Output every record below exactly as it appears.

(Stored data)
+-------+

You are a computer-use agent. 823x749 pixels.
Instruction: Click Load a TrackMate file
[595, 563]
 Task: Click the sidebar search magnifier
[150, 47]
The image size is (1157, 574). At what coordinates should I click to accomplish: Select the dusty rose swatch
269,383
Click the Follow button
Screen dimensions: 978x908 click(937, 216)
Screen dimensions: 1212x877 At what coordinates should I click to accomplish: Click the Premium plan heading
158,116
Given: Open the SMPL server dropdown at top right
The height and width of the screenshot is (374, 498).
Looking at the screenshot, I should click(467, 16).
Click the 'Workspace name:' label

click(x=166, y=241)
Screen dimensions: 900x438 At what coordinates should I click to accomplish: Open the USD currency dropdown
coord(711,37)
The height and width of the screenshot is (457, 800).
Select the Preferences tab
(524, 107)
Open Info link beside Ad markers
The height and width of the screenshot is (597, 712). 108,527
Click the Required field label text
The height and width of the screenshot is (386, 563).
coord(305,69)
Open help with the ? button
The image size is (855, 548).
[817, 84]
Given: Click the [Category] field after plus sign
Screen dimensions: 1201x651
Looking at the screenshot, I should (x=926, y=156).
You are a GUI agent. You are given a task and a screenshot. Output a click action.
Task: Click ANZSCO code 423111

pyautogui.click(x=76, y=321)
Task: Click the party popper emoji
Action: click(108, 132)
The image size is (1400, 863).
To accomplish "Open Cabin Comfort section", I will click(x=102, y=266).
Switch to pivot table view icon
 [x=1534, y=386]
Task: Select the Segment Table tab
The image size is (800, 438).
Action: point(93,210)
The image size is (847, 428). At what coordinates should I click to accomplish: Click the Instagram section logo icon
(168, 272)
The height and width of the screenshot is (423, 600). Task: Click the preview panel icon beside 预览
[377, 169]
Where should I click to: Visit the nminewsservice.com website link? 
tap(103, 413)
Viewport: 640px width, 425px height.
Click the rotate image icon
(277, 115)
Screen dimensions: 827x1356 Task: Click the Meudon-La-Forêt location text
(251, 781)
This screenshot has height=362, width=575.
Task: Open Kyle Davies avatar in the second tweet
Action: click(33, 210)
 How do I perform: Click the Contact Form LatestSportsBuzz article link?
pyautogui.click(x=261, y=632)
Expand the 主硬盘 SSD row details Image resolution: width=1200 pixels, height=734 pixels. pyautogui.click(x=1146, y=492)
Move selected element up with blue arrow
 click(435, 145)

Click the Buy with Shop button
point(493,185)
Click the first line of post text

+-------+

**Answer below**
You are a computer-use agent. 823x749 pixels.
Instruction: Click Load a TrackMate file
[595, 563]
 Task: Click the sidebar search magnifier
[150, 47]
The image size is (1157, 574). At what coordinates should I click to accomplish: Select the dusty rose swatch
269,383
Click the Follow button
Screen dimensions: 978x908 click(937, 216)
Screen dimensions: 1212x877 At what coordinates should I click to accomplish: Click the Premium plan heading
158,116
Given: Open the SMPL server dropdown at top right
The height and width of the screenshot is (374, 498).
Looking at the screenshot, I should click(467, 16).
Click the 'Workspace name:' label

click(x=166, y=241)
Screen dimensions: 900x438 At what coordinates should I click to accomplish: Open the USD currency dropdown
coord(711,37)
The height and width of the screenshot is (457, 800).
Select the Preferences tab
(524, 107)
Open Info link beside Ad markers
The height and width of the screenshot is (597, 712). 108,527
Click the Required field label text
The height and width of the screenshot is (386, 563).
coord(305,69)
Open help with the ? button
The image size is (855, 548).
[817, 84]
Given: Click the [Category] field after plus sign
Screen dimensions: 1201x651
Looking at the screenshot, I should (x=926, y=156).
You are a GUI agent. You are given a task and a screenshot. Output a click action.
Task: Click ANZSCO code 423111

pyautogui.click(x=76, y=321)
Task: Click the party popper emoji
Action: click(108, 132)
The image size is (1400, 863).
To accomplish "Open Cabin Comfort section", I will click(x=102, y=266).
Switch to pivot table view icon
 [x=1534, y=386]
Task: Select the Segment Table tab
The image size is (800, 438).
Action: point(93,210)
The image size is (847, 428). At what coordinates should I click to accomplish: Click the Instagram section logo icon
(168, 272)
The height and width of the screenshot is (423, 600). Task: Click the preview panel icon beside 预览
[377, 169]
Where should I click to: Visit the nminewsservice.com website link? 
tap(103, 413)
Viewport: 640px width, 425px height.
Click the rotate image icon
(277, 115)
Screen dimensions: 827x1356 Task: Click the Meudon-La-Forêt location text
(251, 781)
This screenshot has height=362, width=575.
Task: Open Kyle Davies avatar in the second tweet
Action: click(33, 210)
 How do I perform: Click the Contact Form LatestSportsBuzz article link?
pyautogui.click(x=261, y=632)
Expand the 主硬盘 SSD row details Image resolution: width=1200 pixels, height=734 pixels. pyautogui.click(x=1146, y=492)
Move selected element up with blue arrow
 click(435, 145)

Click the Buy with Shop button
point(493,185)
Click the first line of post text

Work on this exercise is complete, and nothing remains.